**What the task requires**
From the line with "Terex (13, 1075)" through the line with "有源监听音箱 (403, 1906)", inclusive, return each line of the data below exactly and leave the rest out.

Pixel coordinate grounding data:
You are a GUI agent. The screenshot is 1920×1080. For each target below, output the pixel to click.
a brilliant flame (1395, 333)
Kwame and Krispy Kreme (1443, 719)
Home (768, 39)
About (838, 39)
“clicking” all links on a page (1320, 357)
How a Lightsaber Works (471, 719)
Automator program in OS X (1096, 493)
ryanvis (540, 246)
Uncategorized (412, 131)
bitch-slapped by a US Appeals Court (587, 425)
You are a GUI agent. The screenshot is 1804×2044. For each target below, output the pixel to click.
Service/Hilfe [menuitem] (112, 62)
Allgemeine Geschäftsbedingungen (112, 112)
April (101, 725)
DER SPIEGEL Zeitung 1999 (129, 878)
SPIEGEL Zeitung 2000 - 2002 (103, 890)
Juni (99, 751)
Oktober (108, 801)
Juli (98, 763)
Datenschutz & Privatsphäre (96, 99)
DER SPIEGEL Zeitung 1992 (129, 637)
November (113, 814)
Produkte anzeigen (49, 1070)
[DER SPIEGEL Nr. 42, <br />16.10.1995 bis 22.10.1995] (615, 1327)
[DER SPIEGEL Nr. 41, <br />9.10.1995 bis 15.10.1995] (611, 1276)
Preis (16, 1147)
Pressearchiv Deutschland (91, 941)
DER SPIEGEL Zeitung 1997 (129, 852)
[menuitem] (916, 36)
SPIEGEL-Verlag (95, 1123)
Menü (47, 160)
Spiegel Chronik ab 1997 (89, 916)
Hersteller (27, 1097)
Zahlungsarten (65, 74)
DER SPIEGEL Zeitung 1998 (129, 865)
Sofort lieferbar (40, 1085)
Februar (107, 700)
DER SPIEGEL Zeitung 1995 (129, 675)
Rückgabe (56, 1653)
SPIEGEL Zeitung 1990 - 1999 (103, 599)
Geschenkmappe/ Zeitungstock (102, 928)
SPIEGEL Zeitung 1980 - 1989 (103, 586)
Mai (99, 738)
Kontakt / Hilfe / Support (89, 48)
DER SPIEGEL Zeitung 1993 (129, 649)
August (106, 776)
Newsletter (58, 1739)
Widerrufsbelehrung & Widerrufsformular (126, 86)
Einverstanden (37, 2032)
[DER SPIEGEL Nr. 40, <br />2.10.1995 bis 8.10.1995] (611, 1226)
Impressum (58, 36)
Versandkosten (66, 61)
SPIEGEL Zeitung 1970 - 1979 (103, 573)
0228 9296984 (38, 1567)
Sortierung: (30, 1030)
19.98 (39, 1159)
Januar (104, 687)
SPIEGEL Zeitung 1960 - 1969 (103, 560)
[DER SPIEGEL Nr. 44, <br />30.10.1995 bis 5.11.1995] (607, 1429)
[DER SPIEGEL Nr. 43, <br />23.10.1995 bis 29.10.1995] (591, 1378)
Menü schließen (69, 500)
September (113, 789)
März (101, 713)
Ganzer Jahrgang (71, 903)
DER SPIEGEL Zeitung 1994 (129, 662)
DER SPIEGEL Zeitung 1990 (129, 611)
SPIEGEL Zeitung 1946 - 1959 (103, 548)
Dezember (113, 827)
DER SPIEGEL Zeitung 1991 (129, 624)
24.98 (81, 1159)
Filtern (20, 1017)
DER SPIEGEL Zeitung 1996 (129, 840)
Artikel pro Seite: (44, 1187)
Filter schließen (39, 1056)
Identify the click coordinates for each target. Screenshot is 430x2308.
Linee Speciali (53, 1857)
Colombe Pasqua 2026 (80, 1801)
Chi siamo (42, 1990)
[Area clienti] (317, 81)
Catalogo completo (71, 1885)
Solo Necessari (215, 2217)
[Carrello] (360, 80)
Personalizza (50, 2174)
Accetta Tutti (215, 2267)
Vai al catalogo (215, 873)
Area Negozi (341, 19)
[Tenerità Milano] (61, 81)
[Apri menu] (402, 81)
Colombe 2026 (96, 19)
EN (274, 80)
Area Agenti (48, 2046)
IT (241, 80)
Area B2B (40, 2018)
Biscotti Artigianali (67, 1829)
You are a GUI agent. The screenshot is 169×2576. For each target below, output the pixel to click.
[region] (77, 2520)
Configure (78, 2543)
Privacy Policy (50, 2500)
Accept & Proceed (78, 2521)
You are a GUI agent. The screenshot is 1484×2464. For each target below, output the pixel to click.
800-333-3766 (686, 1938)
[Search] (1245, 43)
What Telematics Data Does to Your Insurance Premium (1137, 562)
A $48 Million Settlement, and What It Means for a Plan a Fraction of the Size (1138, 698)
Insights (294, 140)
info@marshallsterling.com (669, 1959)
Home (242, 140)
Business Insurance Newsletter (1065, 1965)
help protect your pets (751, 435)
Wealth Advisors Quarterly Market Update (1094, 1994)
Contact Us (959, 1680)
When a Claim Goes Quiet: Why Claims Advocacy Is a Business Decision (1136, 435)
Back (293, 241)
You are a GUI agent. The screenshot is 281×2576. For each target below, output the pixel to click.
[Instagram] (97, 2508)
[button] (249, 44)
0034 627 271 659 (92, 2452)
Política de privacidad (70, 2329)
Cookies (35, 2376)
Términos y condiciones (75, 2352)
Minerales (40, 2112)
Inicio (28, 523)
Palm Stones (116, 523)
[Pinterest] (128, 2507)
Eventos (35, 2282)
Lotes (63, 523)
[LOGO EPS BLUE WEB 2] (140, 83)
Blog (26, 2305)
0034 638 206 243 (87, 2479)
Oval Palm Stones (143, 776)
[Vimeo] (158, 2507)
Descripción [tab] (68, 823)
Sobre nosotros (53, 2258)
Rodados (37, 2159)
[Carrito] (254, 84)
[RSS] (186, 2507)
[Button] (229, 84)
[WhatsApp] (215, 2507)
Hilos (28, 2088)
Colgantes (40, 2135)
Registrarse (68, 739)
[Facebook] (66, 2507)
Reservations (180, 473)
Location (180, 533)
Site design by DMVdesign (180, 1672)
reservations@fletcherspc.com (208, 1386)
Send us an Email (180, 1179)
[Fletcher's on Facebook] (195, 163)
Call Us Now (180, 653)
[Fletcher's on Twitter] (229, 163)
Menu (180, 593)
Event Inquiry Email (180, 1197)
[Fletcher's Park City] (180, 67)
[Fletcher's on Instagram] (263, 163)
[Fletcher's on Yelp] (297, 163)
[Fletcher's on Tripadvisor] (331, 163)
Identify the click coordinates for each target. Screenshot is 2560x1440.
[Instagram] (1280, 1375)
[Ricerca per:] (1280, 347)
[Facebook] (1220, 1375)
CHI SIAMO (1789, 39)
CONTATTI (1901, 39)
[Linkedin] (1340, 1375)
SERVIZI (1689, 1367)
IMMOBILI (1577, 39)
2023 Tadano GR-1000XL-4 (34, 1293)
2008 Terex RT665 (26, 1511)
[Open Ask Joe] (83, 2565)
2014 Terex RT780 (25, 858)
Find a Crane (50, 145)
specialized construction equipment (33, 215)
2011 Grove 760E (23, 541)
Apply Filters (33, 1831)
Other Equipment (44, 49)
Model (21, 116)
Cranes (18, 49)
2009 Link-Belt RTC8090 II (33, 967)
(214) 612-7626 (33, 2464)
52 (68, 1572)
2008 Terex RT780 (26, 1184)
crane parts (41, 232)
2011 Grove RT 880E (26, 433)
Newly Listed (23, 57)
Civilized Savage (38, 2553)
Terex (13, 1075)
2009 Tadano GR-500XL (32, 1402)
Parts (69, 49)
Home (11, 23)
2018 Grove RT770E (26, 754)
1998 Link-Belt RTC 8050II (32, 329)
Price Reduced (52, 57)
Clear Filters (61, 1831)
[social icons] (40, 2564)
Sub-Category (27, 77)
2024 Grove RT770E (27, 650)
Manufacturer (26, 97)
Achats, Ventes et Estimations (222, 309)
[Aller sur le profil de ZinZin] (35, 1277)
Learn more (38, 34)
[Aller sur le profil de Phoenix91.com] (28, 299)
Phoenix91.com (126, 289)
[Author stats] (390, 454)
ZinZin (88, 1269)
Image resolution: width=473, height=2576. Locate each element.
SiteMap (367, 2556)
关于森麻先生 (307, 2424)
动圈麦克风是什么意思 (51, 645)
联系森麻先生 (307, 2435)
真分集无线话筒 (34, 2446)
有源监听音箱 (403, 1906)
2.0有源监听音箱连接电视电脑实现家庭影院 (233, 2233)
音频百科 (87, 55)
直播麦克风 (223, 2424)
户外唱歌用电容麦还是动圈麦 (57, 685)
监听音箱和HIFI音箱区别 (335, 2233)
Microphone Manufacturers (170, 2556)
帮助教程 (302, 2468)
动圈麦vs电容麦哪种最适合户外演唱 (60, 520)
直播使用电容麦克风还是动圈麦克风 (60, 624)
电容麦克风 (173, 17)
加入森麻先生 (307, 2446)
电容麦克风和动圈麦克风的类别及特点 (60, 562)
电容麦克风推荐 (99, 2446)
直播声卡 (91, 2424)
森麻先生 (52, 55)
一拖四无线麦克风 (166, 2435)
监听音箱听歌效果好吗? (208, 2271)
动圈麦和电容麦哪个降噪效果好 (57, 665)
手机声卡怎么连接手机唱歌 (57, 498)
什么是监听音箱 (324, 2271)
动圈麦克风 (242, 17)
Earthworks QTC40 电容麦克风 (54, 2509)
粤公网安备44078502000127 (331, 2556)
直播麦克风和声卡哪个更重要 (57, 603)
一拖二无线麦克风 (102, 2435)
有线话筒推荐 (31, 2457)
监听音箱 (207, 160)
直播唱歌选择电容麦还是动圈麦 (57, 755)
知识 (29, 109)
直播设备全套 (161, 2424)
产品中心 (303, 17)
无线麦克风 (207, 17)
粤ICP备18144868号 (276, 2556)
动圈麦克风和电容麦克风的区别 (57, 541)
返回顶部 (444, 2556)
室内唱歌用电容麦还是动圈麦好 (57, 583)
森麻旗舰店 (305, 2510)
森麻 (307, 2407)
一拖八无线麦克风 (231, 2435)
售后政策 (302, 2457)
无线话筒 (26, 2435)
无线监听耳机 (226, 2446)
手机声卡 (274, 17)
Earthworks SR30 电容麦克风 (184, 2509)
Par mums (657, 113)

**Response to the exercise**
Terex (13, 1075)
2009 Tadano GR-500XL (32, 1402)
Parts (69, 49)
Home (11, 23)
2018 Grove RT770E (26, 754)
1998 Link-Belt RTC 8050II (32, 329)
Price Reduced (52, 57)
Clear Filters (61, 1831)
[social icons] (40, 2564)
Sub-Category (27, 77)
2024 Grove RT770E (27, 650)
Manufacturer (26, 97)
Achats, Ventes et Estimations (222, 309)
[Aller sur le profil de ZinZin] (35, 1277)
Learn more (38, 34)
[Aller sur le profil de Phoenix91.com] (28, 299)
Phoenix91.com (126, 289)
[Author stats] (390, 454)
ZinZin (88, 1269)
Image resolution: width=473, height=2576. Locate each element.
SiteMap (367, 2556)
关于森麻先生 (307, 2424)
动圈麦克风是什么意思 (51, 645)
联系森麻先生 (307, 2435)
真分集无线话筒 (34, 2446)
有源监听音箱 (403, 1906)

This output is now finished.